Wednesday, January 18, 2012

Calamari with Jalapeno Tartare sauce and sprout salad


This recipe follows the paleolithic diet once again except for the crumb on the calamari which could be exchanged for grilled baby calamari. This recipe is dairy free.

Calamari with Jalapeno Tartare sauce
Serves 2

400g crumbed calamari strips
100 ml mayonnaise
5 capers, chopped
5ml chopped onion
1 jalapeno chilli, chopped
2 sprigs parsley chopped
lemon juice
salt and pepper

Method:
Spray and cook a tray and grill the calamari with no oil for 6 minutes 1 side, flip it over and grill the second side for a further 6 - 8 minutes until golden. Squeeze over some fresh lemon juice.
Mix the mayonnaise with all the chopped ingredients and season with lemon, salt and pepper.
Serve the mayonnaise with any grilled fish.

Sprout Salad
Serves 2

4 leaves iceberg, washed and torn or chopped
2 baby cucumbers, sliced
1 baby carrot sliced
1 tomato, cut into cubes
handful of mixed sprouts
dressing of your choice
Salt and pepper

Method:
Cut all ingredients and toss with dressing and season.

Picture and recipe Copyright by Tamsyn Wells

Tuesday, January 10, 2012

Tomato, Chicken and Chickpea Casserole

It's 2012 and as mentioned in my previous post I am cooking Paleolithic meals for dinner which is basically no carbs and no dairy. So far it has been easy and I have not missed the carbs at all. It's summer time here and this is possibly making it easier to eat salads and vegetables as it's much lighter in the heat. All I do is add more vegetables / salads to our meals and think of clever ways to replace the starch, for example the other day I made bangers and mash but used gem squash instead of potato and I made Eggplant parmigiana but roasted the vegetables with no crumbs instead of crumbing and frying it.

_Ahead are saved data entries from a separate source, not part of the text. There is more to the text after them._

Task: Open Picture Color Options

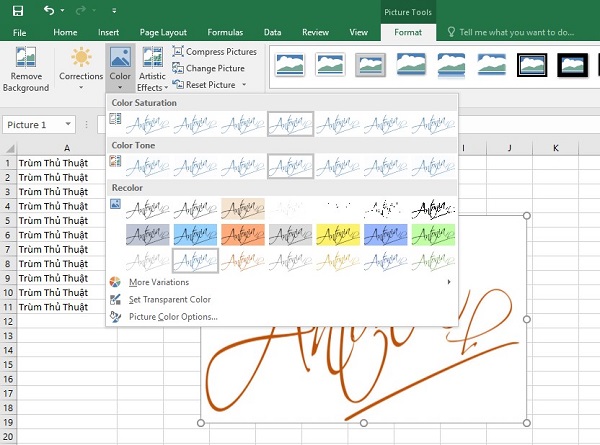Action: (x=173, y=316)
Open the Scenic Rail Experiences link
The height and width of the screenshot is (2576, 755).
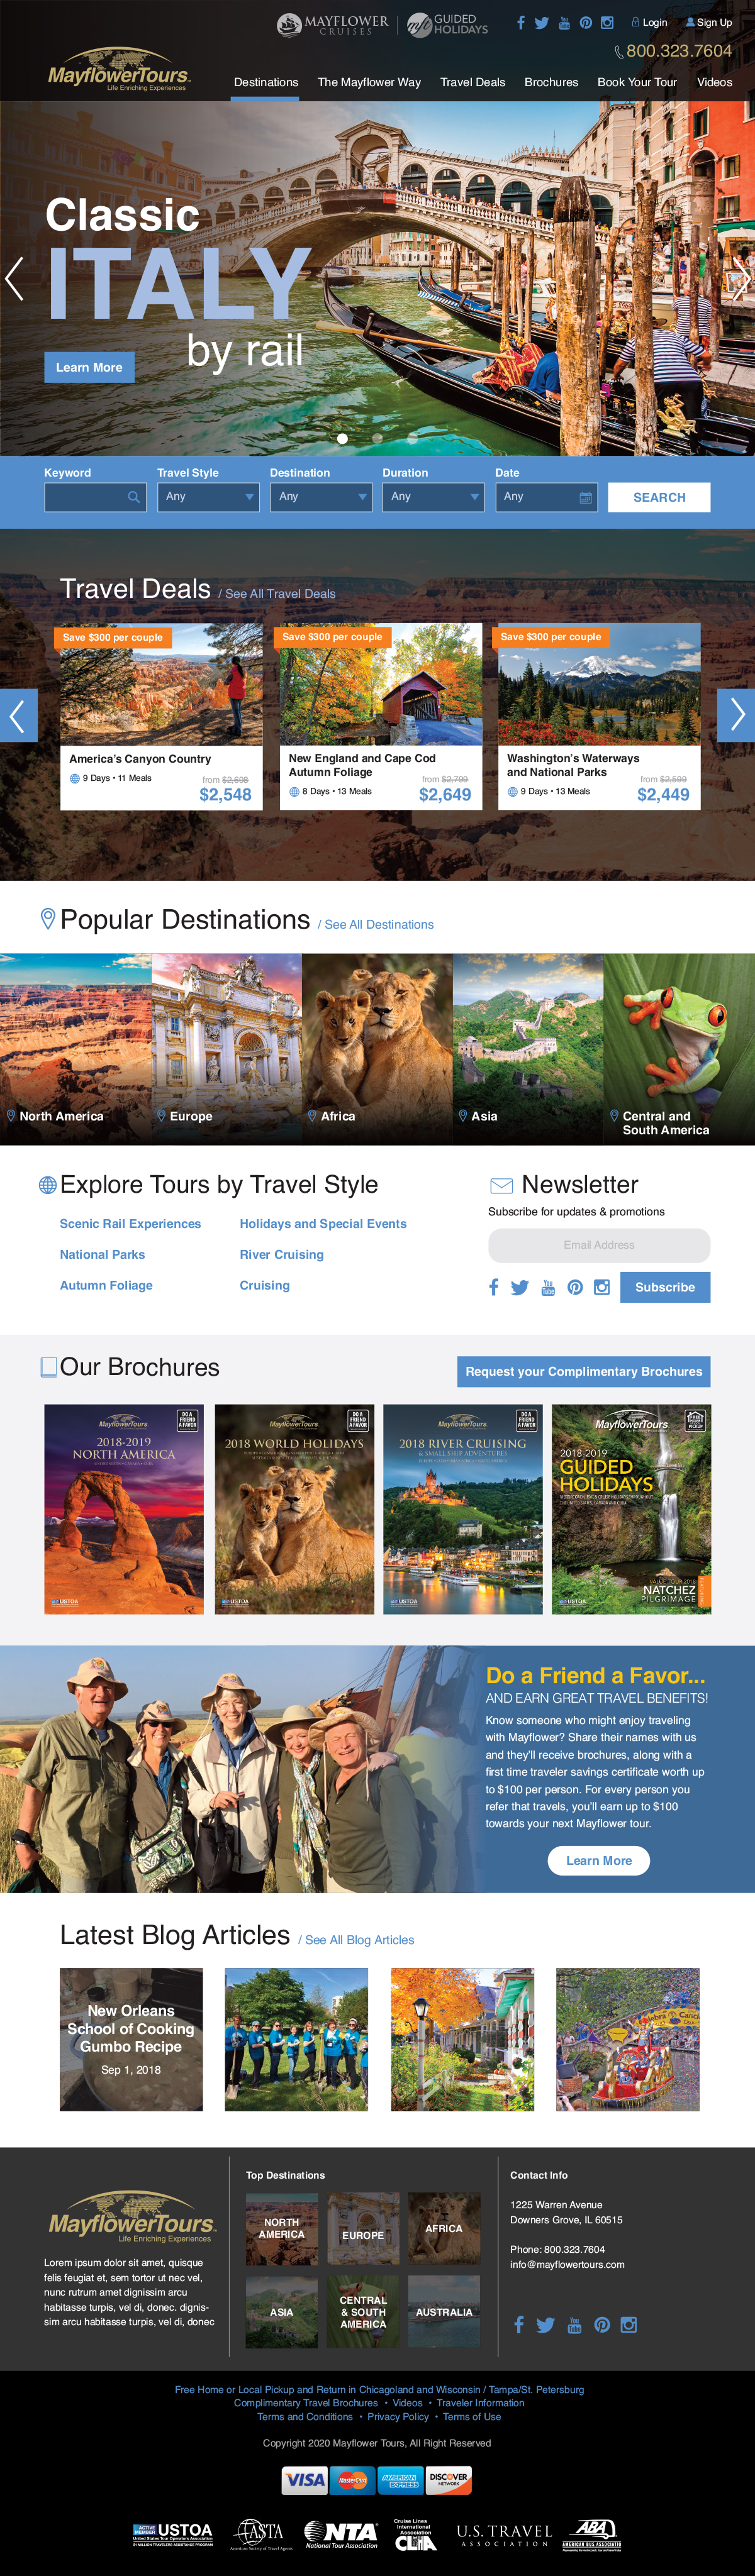pos(130,1223)
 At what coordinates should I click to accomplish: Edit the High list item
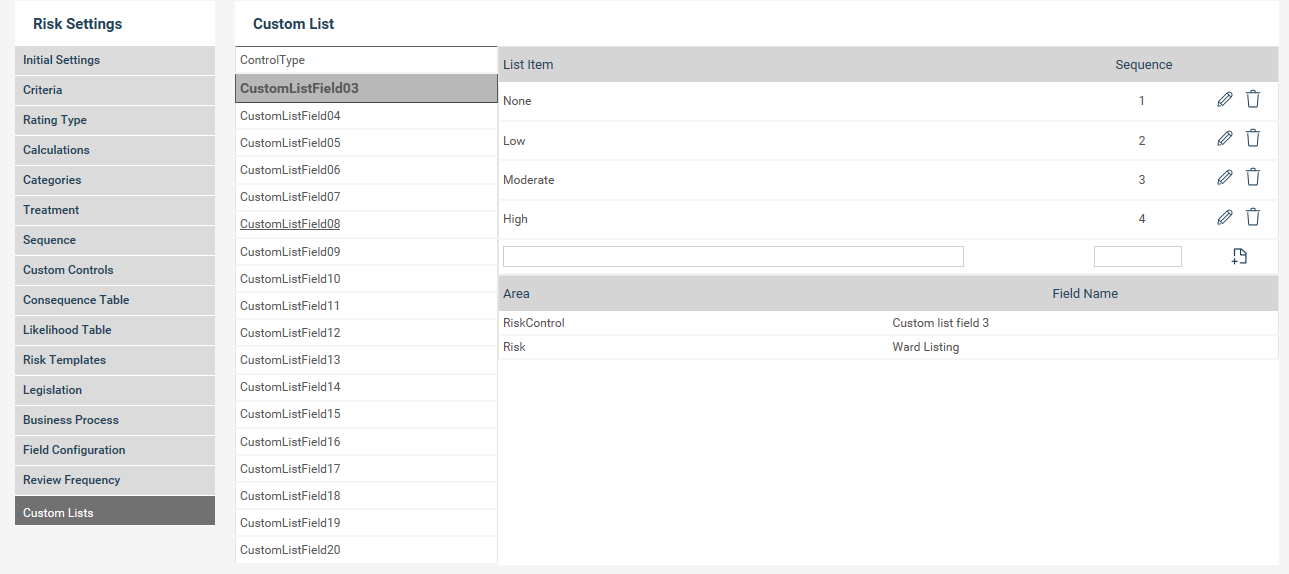click(x=1224, y=217)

I will post these recipes in time as the festive season was a bit too crazy to take pictures with house guests and parties going on daily. Chickpeas and pulses are not supposed to be eaten on this diet as they are also seen as carbs but I really like them and think they are really good for the body so I add them in the diet along with sprouts occasionally.

Results so far are that I feel less bloated even after eating a whole plate of food, the dinner is digesting easier, I have lost a few kilos, I feel more energetic and keen to go to gym even after a busy day at work, I look forward to making dinner and thinking of something to make and it's a lot faster to cook and clean up afterwards.

I suggest giving it a try for a fresh start to the year, keep following this blog for suggestions.


Tomato, Chicken and Chickpea Casserole
Serves 4

1.2 kg Chicken pieces ( I had with the skin but would prefer without)
50ml oil
1/2 large onion, chopped
2 garlic cloves, chopped
1 celery stalk, peeled and chopped
4 young carrots, diced
1/2 punnet mushrooms, sliced
2 large baby marrows, sliced
1 tin whole peeled tomatoes
1 tin chickpeas, strained
1 bunch basil chiffonade
3 sprigs thyme
1 tbsp cornflour
lemon juice
salt and pepper
worcestershire
1 bag baby spinach, washed

Method:
Season the chicken pieces with salt and pepper, fry for colour in a pan with a little oil.
Remove the chicken pieces to a casserole dish that has a lid.
Pour off some of the fat and fry the onion, garlic, celery, carrots, mushrooms and courgettes.
Pour in the whole peeled tomatoes and break them up in the pan, add another 3/4 of the tin filled with water.
Bring to the boil, season the sauce with lemon juice, worcestershire, salt and pepper and pour over the chicken pieces.
Add the fresh herbs and cook for 50 minutes on 190 degrees C with the lid on.
Slake the cornflour in a little water and pour over the dish as well as the rinsed and drained chickpeas.
Place back in the oven for another 20 minutes at the same temperature with the lid on.
Remove from the oven and correct the seasoning.
To serve, rinse some baby spinach and place on the place, place the chicken pieces next to the spinach and spoon the chickpea sauce over the spinach to wilt it.